I recently recalled this “family meeting” to my visiting sister (from a different father). It was the first time. I’d put it behind me as yet another failed drive-by on the resuscitation of any connection with my surviving parent. When I return from these trips I always land on what I learned late in therapy after my mother’s death. I do not have to ever lay eyes on my father again to reconcile with him. That piece of peace is mine. Intellectually I know this, but my mother taught me the biblical love of honoring my mother and father so I am somewhere in the forward slash between daughter/woman.
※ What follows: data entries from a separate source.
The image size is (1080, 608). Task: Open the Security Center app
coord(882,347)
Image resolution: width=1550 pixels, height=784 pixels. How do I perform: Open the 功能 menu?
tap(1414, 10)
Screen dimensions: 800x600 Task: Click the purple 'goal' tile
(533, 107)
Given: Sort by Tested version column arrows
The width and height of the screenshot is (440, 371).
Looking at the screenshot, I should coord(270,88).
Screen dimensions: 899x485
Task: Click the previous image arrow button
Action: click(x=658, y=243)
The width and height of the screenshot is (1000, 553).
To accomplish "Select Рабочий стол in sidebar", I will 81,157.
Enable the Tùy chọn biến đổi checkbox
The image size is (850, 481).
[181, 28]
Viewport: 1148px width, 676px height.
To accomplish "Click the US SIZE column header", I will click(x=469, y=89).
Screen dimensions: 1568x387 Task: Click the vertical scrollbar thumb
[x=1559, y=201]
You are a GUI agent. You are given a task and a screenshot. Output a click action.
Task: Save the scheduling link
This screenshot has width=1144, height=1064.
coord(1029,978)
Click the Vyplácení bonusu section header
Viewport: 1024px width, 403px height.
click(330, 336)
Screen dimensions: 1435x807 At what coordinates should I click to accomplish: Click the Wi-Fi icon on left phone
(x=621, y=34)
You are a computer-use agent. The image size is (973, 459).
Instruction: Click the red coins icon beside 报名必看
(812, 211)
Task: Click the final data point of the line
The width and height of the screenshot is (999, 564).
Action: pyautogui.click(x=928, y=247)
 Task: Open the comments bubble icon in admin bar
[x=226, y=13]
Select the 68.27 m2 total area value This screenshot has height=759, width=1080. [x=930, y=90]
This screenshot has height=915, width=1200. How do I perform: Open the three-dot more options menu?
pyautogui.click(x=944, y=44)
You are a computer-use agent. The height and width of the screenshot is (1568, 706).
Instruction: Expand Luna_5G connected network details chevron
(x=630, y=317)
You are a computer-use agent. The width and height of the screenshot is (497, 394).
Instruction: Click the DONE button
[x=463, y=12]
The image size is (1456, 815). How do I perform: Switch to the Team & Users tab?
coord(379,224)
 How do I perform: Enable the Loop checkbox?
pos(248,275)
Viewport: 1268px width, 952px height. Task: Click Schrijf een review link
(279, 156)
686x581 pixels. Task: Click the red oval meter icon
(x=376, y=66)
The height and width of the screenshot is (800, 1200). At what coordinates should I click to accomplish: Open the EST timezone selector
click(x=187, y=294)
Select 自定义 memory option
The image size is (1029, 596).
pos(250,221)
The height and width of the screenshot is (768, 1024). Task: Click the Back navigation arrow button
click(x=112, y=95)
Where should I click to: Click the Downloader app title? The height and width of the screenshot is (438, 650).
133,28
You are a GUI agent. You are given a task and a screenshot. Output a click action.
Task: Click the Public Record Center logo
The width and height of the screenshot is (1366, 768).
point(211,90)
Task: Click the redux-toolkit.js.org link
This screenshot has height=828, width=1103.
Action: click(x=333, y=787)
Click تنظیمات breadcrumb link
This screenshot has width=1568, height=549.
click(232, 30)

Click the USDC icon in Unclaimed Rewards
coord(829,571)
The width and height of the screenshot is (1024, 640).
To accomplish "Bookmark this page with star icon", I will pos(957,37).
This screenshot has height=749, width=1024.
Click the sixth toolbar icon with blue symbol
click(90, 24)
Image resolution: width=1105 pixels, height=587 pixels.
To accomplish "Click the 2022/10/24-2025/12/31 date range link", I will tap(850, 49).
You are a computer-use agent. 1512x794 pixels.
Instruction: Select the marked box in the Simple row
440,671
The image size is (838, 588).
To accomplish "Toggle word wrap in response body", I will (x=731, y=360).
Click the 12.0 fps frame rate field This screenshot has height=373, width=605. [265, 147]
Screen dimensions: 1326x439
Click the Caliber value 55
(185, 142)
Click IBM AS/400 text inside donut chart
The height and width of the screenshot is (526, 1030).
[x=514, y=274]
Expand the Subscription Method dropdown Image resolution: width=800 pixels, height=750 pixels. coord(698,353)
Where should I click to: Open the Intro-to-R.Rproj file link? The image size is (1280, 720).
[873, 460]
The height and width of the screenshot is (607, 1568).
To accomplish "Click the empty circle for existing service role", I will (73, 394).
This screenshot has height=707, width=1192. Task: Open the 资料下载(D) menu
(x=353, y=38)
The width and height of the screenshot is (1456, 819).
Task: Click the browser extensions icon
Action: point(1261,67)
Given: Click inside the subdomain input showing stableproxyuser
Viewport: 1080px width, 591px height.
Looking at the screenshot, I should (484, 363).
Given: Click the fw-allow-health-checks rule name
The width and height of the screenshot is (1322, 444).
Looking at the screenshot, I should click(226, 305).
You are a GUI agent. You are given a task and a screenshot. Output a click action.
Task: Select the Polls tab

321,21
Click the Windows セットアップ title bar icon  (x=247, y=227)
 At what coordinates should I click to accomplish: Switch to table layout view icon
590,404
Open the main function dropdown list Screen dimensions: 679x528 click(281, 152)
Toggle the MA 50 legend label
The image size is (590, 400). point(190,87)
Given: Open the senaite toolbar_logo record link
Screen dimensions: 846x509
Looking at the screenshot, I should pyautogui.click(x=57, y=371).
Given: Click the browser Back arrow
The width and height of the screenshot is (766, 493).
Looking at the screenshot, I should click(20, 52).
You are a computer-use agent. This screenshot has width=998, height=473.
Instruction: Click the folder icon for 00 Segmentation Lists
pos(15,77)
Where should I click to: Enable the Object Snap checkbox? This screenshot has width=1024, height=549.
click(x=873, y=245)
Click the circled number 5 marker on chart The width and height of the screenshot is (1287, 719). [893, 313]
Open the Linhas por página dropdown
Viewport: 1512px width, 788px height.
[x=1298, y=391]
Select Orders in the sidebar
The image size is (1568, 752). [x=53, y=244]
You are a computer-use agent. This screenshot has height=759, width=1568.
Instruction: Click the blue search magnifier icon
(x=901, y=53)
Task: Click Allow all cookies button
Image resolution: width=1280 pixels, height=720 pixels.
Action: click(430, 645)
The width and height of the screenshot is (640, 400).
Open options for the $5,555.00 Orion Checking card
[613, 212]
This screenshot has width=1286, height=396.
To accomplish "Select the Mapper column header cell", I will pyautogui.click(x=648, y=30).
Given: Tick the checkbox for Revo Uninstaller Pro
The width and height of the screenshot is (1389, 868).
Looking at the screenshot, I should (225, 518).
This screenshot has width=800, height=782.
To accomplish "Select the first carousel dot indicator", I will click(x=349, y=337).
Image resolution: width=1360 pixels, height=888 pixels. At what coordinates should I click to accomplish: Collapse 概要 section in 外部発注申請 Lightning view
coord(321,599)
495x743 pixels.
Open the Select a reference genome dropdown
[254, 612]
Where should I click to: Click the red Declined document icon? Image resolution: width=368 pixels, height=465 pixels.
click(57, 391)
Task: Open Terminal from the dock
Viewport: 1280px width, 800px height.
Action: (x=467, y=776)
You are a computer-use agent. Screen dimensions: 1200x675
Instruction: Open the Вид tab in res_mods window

This column is not an axe and these words do not grind; they liberate.

When our mother died in 2005 I felt instantly parentless. 

I am.

Where Mom was an action verb — parenting literally until her last, intensive care unit-breath — my father has long been a figurehead: the father, grandfather and great-grandfather who’s emotionally stilted yet paradoxically emotionally demanding especially when he is physically absent.

In the thicket of some of my family’s most emotionally and physically volatile memories, everyone’s version of events gets told and there’s never a mention or consideration of the effects of sexual deviance, spontaneous fist fights and the prolific presence of pornography on this former girl child.

Instead of providing protection and guidance, my father, a hard worker, sure, but a shadowy presence, nonetheless, was sometimes the cause and origin of that mess. 

One good thing came of all that back then: I tearfully promised myself I’d never be rendered invisible or silent again.

I do have my mother to thank for that. She told me to speak up, ask questions when I didn’t know the answers and give the answer when I did.

I do have my father to thank for “choosing” my mother in, I think, 1958.

Of all the women he laid hands on in varying degrees, Mom was the best. And I do speak for my brothers, Randy and Kenny.

We came from these two parents in the picture that keeps catching my eye. We are good people.

So Happy Father’s Day, Randy and Kenny. 

And to all black fathers and their daughters.